> **Provided entries**:
%%
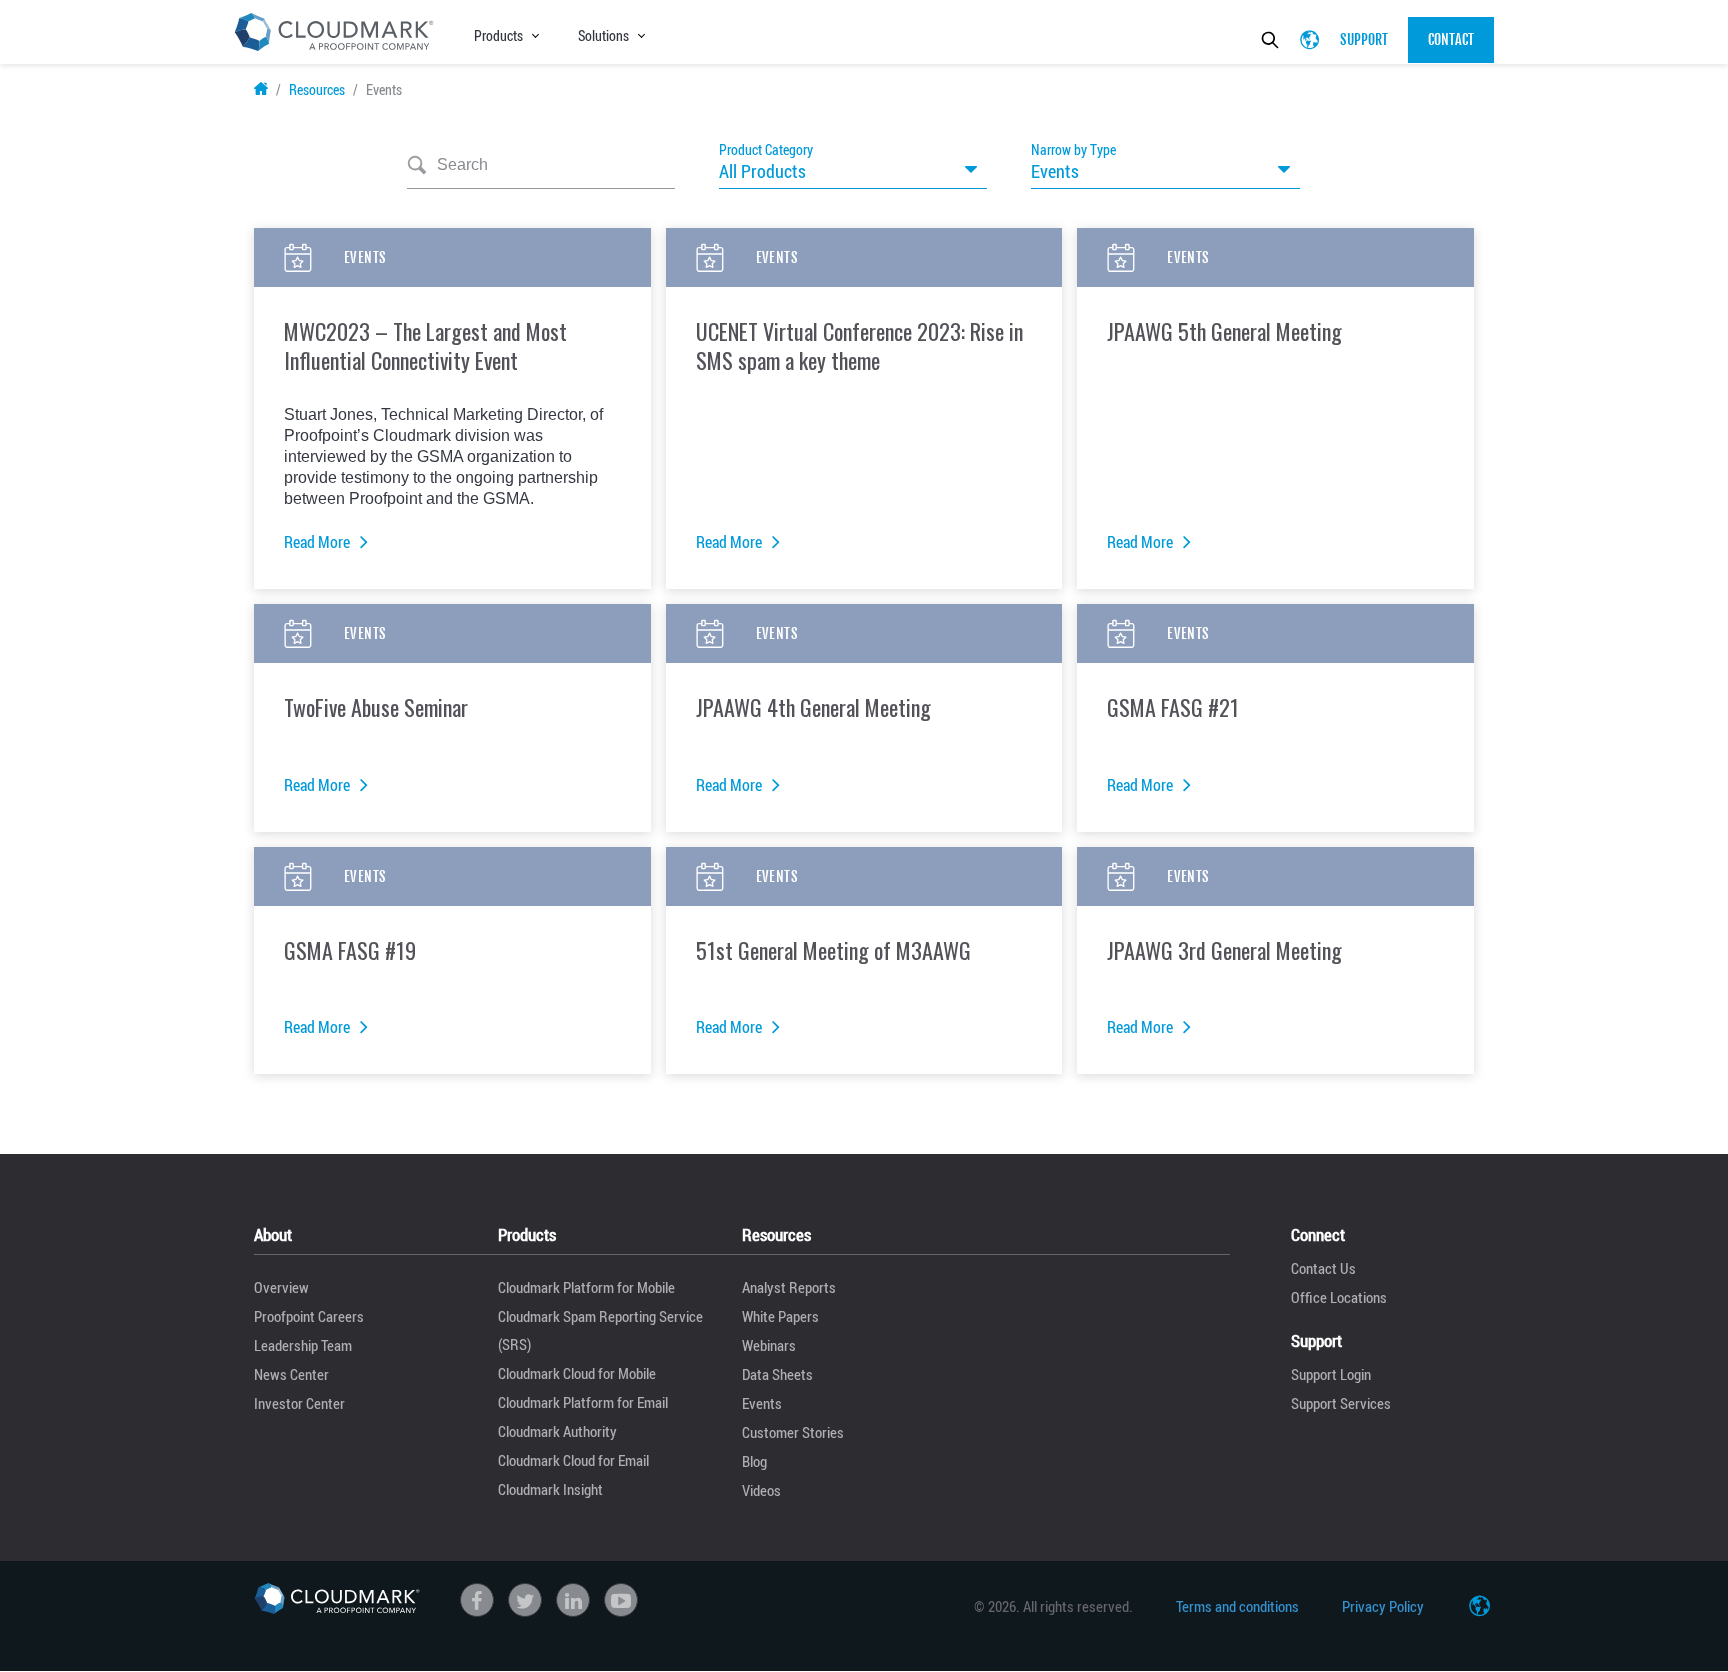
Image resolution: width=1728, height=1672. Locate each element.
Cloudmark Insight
%%
%%
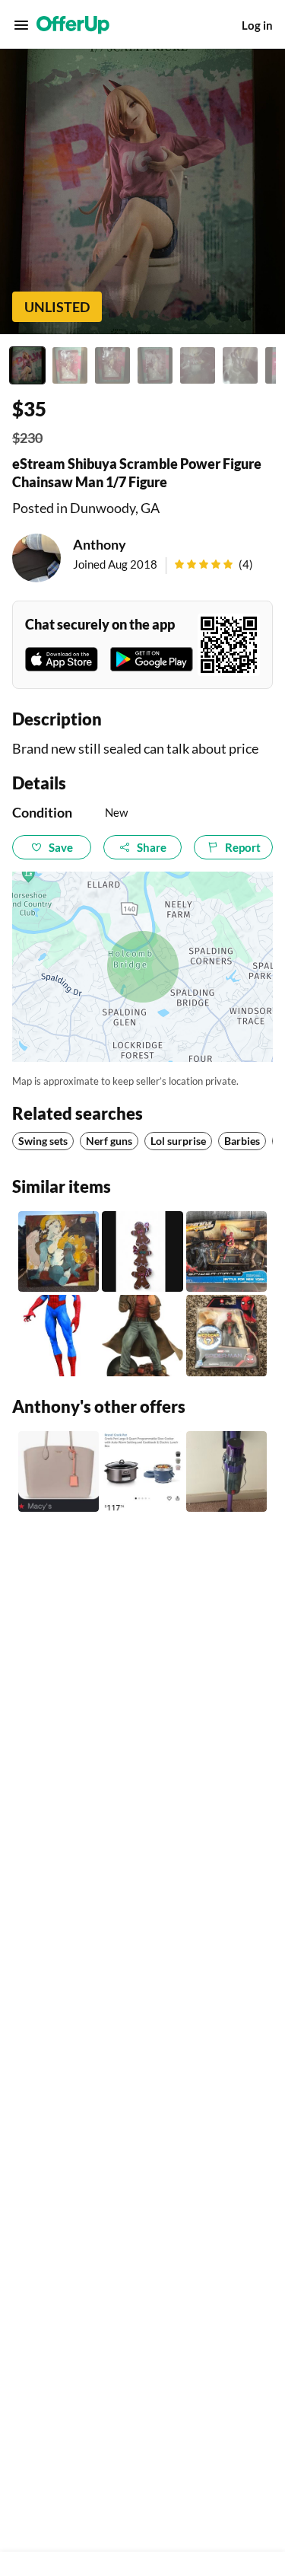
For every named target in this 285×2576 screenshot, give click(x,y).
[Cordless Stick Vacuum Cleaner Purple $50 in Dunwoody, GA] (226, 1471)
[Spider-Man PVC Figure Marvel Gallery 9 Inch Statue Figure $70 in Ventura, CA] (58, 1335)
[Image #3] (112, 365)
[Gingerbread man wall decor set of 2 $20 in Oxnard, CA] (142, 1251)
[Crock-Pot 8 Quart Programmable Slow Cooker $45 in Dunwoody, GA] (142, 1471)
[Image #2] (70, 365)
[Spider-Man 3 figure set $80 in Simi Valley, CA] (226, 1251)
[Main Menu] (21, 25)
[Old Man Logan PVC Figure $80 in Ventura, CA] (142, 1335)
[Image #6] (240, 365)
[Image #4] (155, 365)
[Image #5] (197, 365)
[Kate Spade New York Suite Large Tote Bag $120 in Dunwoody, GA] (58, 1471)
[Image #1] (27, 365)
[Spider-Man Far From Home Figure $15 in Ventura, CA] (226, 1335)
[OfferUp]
%%
> **Work instructions**:
Look above for the line with "[Crock-Pot 8 Quart" and the line with "[Image #1] (27, 365)", and reproduce exactly those two lines plus every line between, nothing more.

> **Answer space**:
[Crock-Pot 8 Quart Programmable Slow Cooker $45 in Dunwoody, GA] (142, 1471)
[Image #2] (70, 365)
[Spider-Man 3 figure set $80 in Simi Valley, CA] (226, 1251)
[Main Menu] (21, 25)
[Old Man Logan PVC Figure $80 in Ventura, CA] (142, 1335)
[Image #6] (240, 365)
[Image #4] (155, 365)
[Image #5] (197, 365)
[Kate Spade New York Suite Large Tote Bag $120 in Dunwoody, GA] (58, 1471)
[Image #1] (27, 365)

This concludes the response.